My cousin Ashley was in town visiting last week, and she and her friend Sarah came to eat and drink with us one night. We laughed and chatted and caught up with each other. She asked Martin and me how we met, and I recounted that tale for her, staring at him from across the kitchen, because after all these years, and after all this time spent, I cannot stop staring at him. Still.
She asked me what our secret is, but I didn’t really have an answer for her.
We aren’t mean to each other, for one. I have no contempt for him, nor he for me. I would never go out of my way to hurt him – not in a million years. His happiness is mine, too. I want… everything for him.

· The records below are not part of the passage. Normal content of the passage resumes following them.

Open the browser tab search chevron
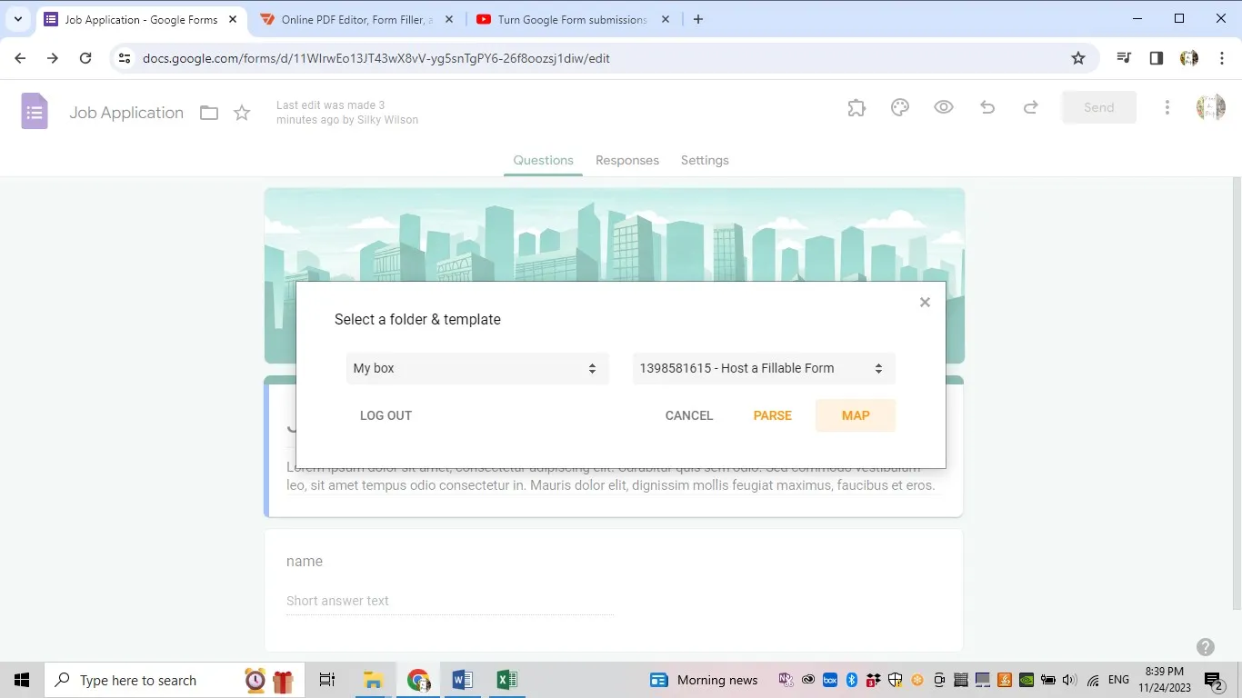The image size is (1242, 698). [17, 18]
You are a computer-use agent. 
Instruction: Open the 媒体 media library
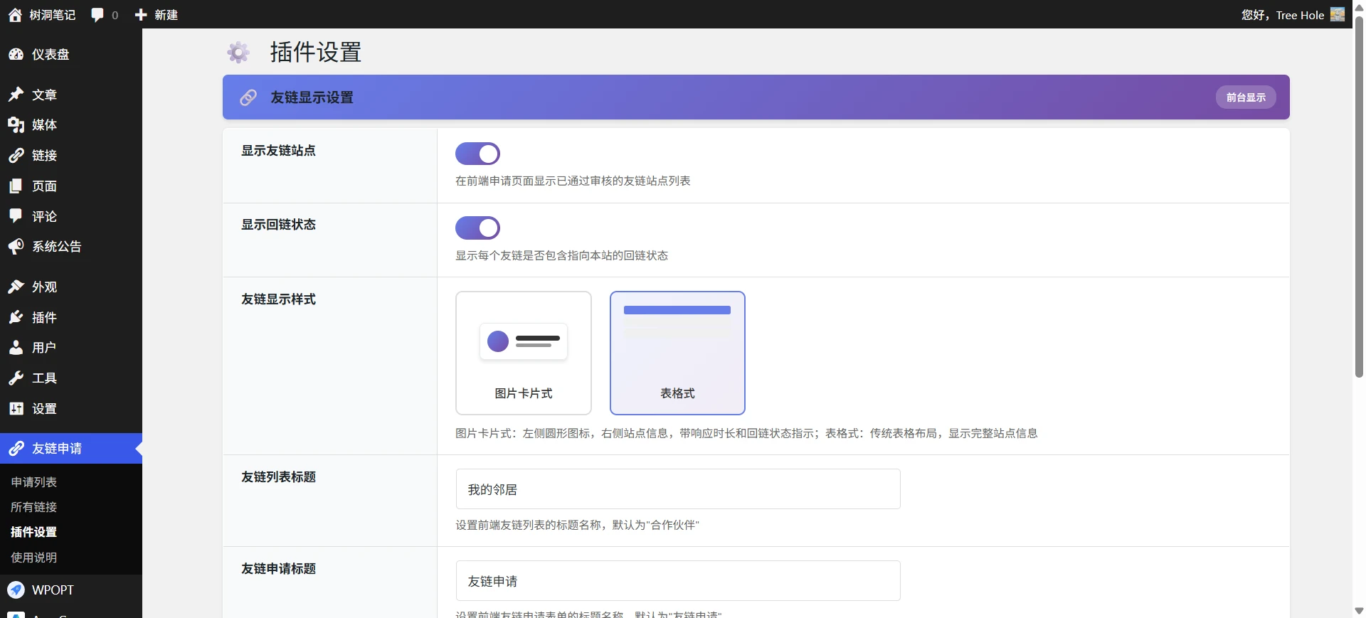pos(44,125)
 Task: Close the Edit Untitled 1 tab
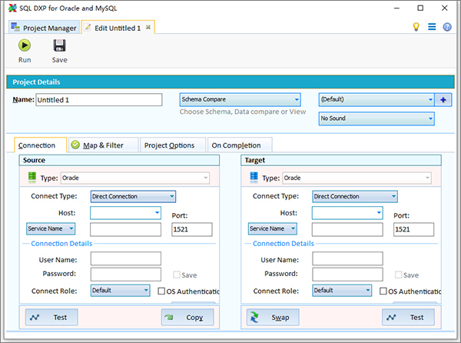pos(149,27)
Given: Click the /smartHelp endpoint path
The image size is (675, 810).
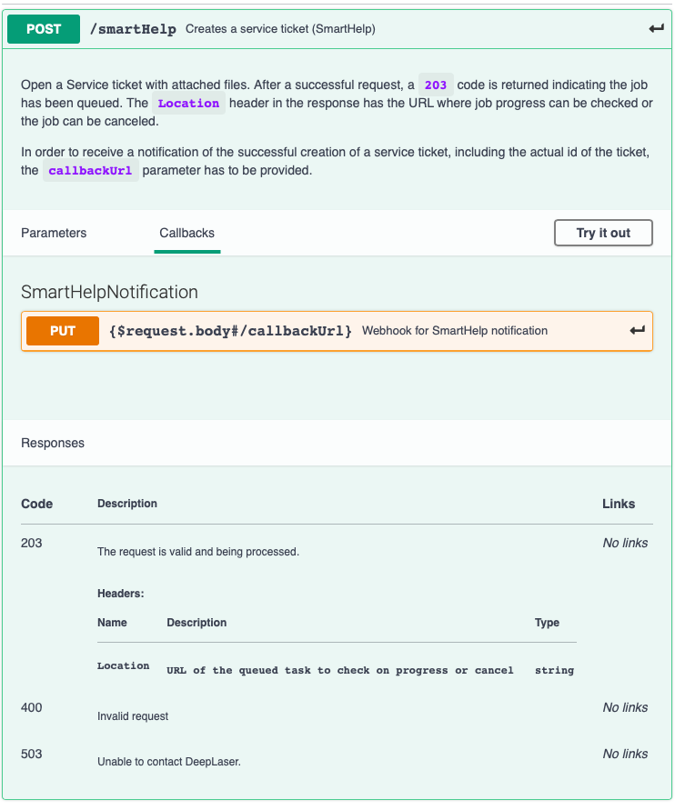Looking at the screenshot, I should [133, 28].
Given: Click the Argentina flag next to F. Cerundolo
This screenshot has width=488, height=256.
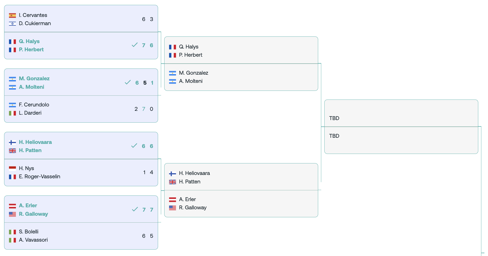Looking at the screenshot, I should (x=12, y=105).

We don’t have date-nights per se – it’s just not a thing we do. Sometimes I make demands about doing something together – going somewhere different, or seeing different people – we don’t have the same social cravings, and if I’m happy doing things on my own, then he too, is happy. Mostly, he’s content to curl up next to one another, the way we have thousands of times before. It’s good, that. He’s a quiet man. We don’t have to talk if we don’t want. There’s comfort in closeness.
We comfort each other.
Of course, we’re not having sex every single solitary day, but we remain… connected. Close. When he walks past the couch I’m sitting on in the kitchen, he always touches me. My hand, if it’s outstretched to him, or my head or shoulder. When he walks into the room, I almost always gaze at him. A light smile is on my lips, and I return to my book.
You really wear those jeans, Martin…
When we pass each other in the hallway of our house, I grab his hand, and he threads his fingers in mine, and we squeeze… when I glance back over my shoulder, he’s looking back, too. Also smiling.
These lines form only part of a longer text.